◆ Exercise objective:
Lines with "Viewport": report how many there are in the listing below, giving the number and nothing else.

◆ Data in this exercise:
-*-
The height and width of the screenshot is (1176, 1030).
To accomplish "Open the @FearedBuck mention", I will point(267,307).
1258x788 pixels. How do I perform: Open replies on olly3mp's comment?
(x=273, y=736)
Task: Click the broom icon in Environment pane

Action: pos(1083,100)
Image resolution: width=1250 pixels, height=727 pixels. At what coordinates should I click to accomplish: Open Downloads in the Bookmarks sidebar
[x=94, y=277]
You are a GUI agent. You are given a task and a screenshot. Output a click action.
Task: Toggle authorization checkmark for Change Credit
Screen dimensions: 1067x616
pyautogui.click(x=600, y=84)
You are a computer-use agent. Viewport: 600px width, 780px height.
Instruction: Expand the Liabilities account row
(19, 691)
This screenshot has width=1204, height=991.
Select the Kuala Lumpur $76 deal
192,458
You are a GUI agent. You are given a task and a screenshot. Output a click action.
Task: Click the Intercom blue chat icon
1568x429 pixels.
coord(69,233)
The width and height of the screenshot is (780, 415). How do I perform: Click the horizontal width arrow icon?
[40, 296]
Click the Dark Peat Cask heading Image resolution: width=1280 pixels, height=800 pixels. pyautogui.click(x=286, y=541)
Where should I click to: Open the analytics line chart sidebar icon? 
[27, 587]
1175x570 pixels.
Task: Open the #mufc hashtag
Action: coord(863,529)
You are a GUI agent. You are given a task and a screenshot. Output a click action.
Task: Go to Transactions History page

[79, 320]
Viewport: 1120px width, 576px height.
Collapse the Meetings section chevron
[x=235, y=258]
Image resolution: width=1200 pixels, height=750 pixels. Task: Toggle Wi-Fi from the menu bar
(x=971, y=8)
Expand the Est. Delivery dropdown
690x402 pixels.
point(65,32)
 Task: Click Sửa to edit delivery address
-*-
◆ Result below:
2